Your answer should consist of each line from the data below that contains "Password".

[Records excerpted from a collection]
- - - - - - -
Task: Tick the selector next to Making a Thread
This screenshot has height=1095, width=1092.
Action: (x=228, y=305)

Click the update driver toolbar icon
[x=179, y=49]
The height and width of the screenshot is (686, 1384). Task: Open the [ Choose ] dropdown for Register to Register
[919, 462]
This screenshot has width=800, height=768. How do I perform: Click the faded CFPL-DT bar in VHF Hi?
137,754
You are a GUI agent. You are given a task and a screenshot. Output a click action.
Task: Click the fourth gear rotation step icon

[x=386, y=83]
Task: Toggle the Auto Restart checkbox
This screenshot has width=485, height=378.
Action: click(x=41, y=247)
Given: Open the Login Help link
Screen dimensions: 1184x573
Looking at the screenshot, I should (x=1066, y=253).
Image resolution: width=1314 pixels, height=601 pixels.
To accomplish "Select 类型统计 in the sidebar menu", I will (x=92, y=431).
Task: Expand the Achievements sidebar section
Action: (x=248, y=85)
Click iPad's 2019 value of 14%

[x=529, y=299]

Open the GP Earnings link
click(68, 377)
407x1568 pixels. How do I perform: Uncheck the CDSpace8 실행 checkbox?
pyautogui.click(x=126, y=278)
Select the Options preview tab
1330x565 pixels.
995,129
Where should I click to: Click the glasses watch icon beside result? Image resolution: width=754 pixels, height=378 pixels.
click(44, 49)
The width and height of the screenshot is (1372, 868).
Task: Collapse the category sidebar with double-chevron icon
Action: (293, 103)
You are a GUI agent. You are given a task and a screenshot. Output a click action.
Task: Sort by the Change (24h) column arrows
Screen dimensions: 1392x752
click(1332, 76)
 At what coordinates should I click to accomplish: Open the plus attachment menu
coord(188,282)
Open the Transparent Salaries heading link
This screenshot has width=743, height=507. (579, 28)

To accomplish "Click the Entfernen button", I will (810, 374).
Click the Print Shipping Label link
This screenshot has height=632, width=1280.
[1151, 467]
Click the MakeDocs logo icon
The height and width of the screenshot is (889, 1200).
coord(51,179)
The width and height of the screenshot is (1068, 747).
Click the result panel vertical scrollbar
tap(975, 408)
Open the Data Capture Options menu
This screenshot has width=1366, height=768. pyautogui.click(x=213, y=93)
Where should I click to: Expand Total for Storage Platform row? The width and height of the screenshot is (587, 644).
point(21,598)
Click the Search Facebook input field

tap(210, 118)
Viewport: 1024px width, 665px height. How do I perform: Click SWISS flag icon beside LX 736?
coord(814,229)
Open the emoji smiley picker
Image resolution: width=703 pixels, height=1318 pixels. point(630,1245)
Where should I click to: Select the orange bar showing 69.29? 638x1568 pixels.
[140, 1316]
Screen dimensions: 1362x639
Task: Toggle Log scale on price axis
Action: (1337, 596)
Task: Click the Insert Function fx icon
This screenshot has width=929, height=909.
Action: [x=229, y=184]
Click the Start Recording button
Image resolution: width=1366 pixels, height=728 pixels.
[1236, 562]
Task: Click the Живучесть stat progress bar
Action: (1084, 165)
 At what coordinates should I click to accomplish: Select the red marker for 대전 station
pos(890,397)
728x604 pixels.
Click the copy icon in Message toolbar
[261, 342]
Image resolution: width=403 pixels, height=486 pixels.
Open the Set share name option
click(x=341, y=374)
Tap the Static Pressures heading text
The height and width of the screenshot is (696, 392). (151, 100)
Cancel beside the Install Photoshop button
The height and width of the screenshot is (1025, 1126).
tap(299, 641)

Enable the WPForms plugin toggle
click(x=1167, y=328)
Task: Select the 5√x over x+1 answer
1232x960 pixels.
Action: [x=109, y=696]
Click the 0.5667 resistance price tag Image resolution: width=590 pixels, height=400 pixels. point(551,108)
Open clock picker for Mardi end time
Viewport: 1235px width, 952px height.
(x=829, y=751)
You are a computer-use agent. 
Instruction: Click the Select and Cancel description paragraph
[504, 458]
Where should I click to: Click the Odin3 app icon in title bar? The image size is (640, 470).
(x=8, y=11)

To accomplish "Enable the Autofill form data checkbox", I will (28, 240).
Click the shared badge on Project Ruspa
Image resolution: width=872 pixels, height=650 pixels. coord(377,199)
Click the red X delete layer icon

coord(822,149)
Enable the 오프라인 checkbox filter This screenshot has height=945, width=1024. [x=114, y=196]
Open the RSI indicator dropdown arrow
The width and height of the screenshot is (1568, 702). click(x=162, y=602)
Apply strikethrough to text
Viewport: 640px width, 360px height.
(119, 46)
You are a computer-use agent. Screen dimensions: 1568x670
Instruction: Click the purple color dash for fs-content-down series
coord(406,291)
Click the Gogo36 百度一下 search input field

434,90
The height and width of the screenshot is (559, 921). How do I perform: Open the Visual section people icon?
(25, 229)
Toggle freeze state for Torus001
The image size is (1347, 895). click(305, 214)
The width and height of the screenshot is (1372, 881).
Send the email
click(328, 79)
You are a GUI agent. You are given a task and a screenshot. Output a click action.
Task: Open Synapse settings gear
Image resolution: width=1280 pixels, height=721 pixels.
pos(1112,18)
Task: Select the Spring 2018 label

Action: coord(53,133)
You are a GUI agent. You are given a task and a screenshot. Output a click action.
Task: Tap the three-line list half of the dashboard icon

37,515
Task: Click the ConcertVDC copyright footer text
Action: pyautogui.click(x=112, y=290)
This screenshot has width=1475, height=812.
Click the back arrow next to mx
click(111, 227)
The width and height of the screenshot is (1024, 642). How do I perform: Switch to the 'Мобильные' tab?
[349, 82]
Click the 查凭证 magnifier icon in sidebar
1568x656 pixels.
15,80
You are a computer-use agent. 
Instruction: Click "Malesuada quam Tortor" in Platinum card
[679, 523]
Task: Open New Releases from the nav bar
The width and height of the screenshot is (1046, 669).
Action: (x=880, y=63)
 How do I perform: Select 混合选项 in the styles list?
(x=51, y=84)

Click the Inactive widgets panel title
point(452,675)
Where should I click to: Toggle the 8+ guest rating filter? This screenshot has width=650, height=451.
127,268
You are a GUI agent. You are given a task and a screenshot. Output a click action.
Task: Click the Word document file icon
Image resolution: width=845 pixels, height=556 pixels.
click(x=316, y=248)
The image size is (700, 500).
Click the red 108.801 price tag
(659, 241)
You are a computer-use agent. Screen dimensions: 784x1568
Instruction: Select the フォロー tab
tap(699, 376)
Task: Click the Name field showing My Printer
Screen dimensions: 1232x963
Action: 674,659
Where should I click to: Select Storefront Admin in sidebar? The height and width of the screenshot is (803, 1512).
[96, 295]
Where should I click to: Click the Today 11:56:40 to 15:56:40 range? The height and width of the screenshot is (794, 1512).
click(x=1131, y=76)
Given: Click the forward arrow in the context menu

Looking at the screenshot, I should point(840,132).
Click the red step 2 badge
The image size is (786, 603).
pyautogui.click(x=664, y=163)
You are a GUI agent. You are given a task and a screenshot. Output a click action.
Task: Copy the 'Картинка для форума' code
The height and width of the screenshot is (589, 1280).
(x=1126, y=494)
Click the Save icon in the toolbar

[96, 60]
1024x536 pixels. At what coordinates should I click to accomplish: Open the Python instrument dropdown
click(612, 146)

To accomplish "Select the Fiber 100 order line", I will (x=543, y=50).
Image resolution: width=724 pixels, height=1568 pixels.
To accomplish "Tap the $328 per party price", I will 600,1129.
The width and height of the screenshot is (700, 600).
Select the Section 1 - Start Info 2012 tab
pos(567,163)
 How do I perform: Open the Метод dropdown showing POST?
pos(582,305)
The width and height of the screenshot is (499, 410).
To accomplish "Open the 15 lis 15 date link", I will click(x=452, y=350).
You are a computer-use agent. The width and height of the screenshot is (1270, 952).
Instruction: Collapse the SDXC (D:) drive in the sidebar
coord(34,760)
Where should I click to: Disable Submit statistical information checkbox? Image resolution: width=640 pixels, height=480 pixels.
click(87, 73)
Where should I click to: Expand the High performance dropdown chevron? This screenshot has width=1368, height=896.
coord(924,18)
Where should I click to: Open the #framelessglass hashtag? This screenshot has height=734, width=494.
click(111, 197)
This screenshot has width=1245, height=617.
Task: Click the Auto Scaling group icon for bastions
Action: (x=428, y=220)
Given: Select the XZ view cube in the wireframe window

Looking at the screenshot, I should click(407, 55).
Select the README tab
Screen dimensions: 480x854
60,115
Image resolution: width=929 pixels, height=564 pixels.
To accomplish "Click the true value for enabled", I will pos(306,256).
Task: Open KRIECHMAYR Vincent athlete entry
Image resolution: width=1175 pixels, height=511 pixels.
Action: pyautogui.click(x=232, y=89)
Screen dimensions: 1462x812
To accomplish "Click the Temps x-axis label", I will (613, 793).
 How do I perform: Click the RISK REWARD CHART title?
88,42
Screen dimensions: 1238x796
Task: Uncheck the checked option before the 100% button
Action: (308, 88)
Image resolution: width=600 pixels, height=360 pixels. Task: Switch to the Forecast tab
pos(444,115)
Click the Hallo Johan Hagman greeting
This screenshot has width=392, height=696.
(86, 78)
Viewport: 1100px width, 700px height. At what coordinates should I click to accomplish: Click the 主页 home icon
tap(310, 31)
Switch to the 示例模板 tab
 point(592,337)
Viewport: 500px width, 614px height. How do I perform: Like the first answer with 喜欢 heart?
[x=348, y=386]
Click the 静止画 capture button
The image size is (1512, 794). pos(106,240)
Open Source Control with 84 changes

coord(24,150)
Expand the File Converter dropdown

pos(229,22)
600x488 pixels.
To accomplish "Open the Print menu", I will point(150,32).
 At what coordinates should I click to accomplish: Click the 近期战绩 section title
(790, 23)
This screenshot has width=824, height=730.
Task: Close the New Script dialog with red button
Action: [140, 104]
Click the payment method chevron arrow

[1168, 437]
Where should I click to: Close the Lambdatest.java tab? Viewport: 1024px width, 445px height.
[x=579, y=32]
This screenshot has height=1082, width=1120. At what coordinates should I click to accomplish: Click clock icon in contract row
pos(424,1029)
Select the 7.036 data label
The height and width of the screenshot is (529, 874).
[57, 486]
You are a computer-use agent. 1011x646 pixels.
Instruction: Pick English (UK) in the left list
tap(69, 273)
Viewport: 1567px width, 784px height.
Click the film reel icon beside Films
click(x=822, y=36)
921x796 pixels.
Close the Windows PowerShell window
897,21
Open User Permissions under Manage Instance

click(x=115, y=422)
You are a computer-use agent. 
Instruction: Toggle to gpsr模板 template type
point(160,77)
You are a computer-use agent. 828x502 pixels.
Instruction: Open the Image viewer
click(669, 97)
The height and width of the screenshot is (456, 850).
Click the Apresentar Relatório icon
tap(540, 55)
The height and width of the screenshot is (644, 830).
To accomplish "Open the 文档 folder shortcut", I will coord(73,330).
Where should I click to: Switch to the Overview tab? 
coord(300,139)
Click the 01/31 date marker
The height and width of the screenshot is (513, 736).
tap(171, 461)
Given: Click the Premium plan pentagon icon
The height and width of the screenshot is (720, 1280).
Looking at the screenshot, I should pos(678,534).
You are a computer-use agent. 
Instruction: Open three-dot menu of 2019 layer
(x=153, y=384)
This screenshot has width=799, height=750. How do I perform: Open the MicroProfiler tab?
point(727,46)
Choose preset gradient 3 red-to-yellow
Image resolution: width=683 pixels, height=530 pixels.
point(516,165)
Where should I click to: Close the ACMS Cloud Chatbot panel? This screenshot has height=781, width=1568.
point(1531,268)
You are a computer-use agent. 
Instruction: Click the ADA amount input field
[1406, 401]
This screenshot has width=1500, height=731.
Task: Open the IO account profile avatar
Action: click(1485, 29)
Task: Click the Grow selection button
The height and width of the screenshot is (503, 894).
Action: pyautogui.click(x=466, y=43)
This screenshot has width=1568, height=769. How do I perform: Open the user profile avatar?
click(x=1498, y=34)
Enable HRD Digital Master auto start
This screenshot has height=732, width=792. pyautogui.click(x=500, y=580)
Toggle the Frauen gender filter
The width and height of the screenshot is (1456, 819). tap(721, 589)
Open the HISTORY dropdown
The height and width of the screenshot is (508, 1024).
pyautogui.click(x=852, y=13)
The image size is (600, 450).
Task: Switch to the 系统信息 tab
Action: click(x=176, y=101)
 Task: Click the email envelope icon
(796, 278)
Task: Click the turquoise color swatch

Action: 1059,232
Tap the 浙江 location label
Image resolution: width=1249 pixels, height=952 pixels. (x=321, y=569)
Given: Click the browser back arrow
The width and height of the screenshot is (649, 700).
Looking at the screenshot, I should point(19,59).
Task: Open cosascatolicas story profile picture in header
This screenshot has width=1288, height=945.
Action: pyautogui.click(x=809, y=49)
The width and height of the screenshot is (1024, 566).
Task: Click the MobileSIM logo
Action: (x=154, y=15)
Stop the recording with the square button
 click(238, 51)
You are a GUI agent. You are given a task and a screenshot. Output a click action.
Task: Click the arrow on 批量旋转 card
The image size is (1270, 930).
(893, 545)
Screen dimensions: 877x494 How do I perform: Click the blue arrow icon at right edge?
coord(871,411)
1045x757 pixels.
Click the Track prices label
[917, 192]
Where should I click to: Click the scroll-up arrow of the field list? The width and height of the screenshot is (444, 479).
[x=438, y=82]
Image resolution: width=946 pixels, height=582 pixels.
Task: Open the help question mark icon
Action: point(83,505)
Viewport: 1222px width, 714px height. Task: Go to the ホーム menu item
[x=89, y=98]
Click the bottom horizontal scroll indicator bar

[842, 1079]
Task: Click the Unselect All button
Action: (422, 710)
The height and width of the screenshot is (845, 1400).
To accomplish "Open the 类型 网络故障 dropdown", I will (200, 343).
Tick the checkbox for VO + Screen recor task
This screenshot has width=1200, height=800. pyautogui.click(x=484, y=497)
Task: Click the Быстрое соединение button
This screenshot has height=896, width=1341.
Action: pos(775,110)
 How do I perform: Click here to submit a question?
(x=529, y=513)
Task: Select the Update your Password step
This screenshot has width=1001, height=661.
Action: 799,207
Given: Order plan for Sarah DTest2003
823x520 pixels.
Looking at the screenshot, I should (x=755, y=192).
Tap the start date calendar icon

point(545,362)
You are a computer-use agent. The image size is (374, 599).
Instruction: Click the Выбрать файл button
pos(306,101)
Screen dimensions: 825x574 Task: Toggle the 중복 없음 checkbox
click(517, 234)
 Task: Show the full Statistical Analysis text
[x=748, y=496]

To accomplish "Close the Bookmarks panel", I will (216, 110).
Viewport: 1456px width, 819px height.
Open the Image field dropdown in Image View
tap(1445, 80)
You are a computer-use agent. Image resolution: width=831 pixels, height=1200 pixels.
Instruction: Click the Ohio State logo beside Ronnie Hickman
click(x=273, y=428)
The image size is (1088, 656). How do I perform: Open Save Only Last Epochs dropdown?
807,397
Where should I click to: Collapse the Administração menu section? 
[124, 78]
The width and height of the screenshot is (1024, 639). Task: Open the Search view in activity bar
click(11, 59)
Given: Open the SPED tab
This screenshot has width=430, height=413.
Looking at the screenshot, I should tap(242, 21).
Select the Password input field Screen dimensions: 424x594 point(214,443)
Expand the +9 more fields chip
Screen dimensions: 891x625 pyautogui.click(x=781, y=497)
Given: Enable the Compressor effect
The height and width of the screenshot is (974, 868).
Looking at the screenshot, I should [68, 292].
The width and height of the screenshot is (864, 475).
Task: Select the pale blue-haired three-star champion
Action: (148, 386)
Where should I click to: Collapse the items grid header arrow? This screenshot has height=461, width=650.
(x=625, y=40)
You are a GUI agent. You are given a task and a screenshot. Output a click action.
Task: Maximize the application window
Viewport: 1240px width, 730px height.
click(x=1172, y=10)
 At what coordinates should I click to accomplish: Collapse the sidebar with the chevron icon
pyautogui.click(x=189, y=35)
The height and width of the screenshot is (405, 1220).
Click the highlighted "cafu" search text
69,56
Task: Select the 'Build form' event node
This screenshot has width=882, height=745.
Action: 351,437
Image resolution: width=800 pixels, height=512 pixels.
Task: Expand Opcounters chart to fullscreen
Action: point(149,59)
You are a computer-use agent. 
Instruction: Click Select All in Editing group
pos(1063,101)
- - - - - - -
SOLUTION
Task: Select the Update your Password step
Select the Password input field Screen dimensions: 424x594 point(214,443)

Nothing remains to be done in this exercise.